The filter function (set via ``sys.set_lazy_imports_filter()``) is called for
every *potentially lazy* import to determine whether it should actually be
lazy. When no filter is set, this is simply a NULL check (testing whether a
filter function has been registered), which is a highly predictable branch that
adds essentially no overhead. When a filter is installed, it is called for each
potentially lazy import, but this still has **almost no measurable performance
cost**. To measure this, we benchmarked importing all 278 top-level importable
modules from the Python standard library (which transitively loads 392 total
modules including all submodules and dependencies), then forced reification of
every loaded module to ensure everything was fully materialized.

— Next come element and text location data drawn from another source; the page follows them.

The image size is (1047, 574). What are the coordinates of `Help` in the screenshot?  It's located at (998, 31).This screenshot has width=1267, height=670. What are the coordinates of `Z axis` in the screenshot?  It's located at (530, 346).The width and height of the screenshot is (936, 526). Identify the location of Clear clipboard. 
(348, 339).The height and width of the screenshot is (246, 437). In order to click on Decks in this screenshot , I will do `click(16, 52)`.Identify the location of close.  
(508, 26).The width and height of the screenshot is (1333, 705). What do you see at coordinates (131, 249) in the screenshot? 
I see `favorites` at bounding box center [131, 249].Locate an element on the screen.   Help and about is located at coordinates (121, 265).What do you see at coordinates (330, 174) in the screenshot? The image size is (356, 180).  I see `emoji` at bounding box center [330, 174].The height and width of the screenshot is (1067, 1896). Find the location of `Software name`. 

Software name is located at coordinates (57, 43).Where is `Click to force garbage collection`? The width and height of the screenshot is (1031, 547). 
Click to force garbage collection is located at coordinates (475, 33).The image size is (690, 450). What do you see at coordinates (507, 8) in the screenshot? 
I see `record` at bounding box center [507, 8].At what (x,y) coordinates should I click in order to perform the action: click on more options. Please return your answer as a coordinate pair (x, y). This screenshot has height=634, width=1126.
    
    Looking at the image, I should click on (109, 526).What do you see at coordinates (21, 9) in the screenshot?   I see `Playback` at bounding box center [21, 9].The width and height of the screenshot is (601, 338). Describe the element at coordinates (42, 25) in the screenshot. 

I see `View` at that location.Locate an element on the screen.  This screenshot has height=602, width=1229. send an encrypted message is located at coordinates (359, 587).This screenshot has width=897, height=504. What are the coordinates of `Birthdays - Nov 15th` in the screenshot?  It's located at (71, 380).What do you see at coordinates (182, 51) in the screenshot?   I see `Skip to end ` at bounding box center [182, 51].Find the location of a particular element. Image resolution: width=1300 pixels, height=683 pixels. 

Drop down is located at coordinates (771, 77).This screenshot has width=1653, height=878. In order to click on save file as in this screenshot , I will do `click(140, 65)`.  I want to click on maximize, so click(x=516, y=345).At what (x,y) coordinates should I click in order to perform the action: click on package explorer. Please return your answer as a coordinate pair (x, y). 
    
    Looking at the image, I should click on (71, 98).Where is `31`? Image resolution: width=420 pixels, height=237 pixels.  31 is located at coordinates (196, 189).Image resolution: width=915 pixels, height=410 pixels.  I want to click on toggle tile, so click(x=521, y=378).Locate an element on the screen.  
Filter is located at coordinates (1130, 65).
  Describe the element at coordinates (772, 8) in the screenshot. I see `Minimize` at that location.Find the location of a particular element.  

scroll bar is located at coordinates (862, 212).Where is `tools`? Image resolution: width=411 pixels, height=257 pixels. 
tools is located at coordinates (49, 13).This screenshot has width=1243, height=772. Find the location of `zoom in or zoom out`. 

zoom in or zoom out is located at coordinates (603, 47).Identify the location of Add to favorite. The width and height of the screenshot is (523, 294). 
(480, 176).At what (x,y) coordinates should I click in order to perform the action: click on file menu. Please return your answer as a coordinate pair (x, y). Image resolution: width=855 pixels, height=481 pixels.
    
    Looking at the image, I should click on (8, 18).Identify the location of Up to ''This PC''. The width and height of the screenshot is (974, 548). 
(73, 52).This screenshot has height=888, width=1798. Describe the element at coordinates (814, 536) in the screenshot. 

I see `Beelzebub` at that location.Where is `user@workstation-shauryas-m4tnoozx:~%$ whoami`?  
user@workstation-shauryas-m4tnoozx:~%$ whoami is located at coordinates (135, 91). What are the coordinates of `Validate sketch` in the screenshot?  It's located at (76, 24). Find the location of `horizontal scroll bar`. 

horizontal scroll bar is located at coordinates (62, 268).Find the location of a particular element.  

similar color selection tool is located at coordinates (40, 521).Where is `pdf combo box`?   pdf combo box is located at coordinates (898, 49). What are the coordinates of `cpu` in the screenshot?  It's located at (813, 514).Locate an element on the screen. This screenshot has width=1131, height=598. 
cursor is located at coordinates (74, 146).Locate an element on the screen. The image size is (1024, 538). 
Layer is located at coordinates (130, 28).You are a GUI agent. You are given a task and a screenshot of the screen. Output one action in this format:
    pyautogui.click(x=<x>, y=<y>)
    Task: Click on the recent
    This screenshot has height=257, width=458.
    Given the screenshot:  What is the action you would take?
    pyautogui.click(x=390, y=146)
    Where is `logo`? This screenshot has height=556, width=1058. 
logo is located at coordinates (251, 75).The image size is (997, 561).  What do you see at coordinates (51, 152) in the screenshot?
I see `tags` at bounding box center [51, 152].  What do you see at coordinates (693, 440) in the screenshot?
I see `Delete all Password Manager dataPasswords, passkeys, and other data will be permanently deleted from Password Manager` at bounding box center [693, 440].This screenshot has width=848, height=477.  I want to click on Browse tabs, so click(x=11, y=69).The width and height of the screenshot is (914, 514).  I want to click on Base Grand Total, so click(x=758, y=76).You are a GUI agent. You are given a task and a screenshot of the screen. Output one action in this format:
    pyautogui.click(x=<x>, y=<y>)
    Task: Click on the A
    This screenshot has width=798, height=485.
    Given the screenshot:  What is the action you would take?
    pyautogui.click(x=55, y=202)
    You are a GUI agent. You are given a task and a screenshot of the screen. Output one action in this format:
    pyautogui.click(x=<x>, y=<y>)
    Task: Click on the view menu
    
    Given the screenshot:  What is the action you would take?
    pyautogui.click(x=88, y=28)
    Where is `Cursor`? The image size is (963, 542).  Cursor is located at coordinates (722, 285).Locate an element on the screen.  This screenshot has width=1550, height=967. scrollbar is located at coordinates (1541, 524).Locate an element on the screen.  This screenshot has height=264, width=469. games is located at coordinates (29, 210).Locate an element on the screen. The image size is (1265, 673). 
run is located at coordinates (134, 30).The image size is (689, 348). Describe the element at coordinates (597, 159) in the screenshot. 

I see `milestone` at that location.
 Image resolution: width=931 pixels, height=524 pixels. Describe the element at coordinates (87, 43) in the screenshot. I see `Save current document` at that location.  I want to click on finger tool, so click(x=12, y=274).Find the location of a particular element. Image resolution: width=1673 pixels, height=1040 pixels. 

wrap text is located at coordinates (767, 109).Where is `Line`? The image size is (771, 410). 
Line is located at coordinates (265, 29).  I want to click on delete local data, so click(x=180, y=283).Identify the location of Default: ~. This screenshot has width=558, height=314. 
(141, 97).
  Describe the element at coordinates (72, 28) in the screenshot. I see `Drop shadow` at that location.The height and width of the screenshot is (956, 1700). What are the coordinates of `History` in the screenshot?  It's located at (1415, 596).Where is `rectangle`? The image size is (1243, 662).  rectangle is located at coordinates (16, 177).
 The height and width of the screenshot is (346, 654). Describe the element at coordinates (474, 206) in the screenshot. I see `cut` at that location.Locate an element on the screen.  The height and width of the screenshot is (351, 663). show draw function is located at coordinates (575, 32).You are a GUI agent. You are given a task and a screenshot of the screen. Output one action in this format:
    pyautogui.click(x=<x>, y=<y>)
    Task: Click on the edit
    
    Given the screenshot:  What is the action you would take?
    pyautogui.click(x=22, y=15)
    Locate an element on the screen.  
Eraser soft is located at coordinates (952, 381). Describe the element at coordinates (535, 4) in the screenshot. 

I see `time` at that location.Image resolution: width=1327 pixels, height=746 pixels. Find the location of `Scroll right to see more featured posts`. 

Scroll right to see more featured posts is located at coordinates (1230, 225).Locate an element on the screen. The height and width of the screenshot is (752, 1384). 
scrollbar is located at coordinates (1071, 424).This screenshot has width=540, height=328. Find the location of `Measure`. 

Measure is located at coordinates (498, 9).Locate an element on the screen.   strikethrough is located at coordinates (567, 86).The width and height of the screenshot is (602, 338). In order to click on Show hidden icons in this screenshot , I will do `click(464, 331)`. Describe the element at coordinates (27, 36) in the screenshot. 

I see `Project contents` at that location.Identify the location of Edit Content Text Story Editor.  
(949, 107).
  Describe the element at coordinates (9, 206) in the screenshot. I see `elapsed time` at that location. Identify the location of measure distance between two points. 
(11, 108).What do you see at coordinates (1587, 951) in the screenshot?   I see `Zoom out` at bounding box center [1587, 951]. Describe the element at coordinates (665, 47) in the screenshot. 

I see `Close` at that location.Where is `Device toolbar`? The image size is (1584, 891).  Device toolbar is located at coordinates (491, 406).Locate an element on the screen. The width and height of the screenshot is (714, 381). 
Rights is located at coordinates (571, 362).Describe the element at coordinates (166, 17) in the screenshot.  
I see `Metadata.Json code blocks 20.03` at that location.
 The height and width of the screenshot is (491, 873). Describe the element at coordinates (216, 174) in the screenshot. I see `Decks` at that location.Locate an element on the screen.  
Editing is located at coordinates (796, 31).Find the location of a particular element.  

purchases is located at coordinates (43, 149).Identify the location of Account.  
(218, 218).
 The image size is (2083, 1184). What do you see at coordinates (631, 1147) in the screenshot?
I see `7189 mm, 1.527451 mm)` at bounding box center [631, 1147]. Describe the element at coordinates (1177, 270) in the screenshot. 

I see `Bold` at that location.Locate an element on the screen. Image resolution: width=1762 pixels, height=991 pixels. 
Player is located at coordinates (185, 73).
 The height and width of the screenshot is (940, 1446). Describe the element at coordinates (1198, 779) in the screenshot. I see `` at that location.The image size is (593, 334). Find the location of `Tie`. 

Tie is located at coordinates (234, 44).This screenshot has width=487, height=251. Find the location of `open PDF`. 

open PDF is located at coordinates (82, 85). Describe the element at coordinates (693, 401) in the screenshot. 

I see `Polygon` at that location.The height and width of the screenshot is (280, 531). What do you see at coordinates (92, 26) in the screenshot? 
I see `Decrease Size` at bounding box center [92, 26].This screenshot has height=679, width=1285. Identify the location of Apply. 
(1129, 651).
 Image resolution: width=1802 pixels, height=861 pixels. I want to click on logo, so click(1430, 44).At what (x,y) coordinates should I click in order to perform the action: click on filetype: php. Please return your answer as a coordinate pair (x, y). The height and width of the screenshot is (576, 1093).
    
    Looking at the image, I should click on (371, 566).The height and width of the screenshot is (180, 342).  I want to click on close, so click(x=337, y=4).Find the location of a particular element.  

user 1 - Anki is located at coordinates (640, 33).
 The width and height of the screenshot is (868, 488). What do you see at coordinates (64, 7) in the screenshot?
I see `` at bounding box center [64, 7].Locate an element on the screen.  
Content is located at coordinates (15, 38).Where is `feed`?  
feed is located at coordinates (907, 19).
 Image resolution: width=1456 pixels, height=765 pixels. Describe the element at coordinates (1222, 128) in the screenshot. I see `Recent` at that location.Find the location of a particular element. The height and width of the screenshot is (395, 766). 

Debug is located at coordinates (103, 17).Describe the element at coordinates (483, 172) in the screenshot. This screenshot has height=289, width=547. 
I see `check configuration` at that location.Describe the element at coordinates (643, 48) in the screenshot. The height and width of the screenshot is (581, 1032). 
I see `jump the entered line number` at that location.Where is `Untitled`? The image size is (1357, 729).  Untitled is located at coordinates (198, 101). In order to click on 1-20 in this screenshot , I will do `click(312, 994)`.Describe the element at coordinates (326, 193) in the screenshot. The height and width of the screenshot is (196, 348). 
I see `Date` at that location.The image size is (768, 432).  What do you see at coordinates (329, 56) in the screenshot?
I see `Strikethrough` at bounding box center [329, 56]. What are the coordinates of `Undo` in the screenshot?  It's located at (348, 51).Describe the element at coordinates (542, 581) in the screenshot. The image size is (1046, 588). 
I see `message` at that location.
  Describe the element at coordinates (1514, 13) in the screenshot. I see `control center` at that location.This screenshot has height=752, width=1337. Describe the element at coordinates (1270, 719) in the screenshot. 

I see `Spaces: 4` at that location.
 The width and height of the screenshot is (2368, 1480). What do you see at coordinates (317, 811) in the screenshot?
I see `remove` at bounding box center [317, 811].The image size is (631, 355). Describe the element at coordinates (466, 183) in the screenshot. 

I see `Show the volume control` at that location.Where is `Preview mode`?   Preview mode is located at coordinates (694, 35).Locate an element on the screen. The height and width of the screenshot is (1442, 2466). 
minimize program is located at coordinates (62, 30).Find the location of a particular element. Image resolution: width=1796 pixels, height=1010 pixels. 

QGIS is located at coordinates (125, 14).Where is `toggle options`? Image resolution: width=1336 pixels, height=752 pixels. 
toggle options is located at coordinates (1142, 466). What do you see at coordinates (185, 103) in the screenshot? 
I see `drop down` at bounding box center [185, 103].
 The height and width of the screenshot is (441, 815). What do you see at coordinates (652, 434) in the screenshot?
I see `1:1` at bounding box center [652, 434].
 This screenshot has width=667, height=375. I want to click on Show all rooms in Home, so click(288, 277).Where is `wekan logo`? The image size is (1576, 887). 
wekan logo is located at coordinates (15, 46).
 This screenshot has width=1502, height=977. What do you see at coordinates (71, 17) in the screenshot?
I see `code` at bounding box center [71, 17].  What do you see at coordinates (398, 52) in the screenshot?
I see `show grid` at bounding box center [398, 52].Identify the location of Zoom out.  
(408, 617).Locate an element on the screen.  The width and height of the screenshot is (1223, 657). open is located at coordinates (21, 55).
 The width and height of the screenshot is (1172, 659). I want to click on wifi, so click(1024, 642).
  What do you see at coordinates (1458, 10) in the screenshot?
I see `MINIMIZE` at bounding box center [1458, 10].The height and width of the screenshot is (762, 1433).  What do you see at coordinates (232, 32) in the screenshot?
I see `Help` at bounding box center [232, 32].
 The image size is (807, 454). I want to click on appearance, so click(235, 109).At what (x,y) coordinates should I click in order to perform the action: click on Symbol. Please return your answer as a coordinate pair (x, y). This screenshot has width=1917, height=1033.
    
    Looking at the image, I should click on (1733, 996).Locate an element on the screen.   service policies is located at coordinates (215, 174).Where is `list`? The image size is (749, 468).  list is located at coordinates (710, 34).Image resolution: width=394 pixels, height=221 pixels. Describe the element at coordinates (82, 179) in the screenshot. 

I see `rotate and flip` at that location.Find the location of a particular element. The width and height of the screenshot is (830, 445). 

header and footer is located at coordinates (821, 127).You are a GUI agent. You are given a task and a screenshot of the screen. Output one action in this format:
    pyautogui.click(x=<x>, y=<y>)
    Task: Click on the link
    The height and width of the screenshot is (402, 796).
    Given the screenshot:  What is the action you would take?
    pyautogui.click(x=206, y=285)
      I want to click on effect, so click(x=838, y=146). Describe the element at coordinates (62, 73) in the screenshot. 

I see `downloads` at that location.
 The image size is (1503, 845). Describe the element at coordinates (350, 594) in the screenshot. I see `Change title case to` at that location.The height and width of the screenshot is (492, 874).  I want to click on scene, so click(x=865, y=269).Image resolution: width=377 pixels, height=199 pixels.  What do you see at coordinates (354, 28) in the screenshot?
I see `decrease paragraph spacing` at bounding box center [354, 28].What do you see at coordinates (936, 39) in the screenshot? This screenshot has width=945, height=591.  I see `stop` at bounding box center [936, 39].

Note that these measurements establish the baseline overhead of the filter
mechanism itself. Of course, any user-defined filter function that performs
additional work beyond a trivial check will add overhead proportional to the
complexity of that work. However, we expect that in practice this overhead
will be dwarfed by the performance benefits gained from avoiding unnecessary
imports. The benchmarks below measure the minimal cost of the filter dispatch
mechanism when the filter function does essentially nothing.

We compared four different configurations:

.. list-table::
:header-rows: 1
:widths: 50 25 25

* - Configuration
- Mean ± Std Dev (ms)
- Overhead vs Baseline
* - **Eager imports** (baseline)
- 161.2 ± 4.3
- 0%
* - **Lazy + filter forcing eager**
- 161.7 ± 4.2
- +0.3% ± 3.7%
* - **Lazy + filter allowing lazy + reification**
- 162.0 ± 4.0
- +0.5% ± 3.7%
* - **Lazy + no filter + reification**
- 161.4 ± 4.3
- +0.1% ± 3.8%

The four configurations:

1. **Eager imports (baseline)**: Normal Python imports with no lazy machinery.
Standard Python behavior.

2. **Lazy + filter forcing eager**: Filter function returns ``False`` for all
imports, forcing eager execution, then all imports are reified at script
end. Measures pure filter calling overhead since every import goes through
the filter but executes eagerly.

3. **Lazy + filter allowing lazy + reification**: Filter function returns
``True`` for all imports, allowing lazy execution. All imports are reified
at script end. Measures filter overhead when imports are actually lazy.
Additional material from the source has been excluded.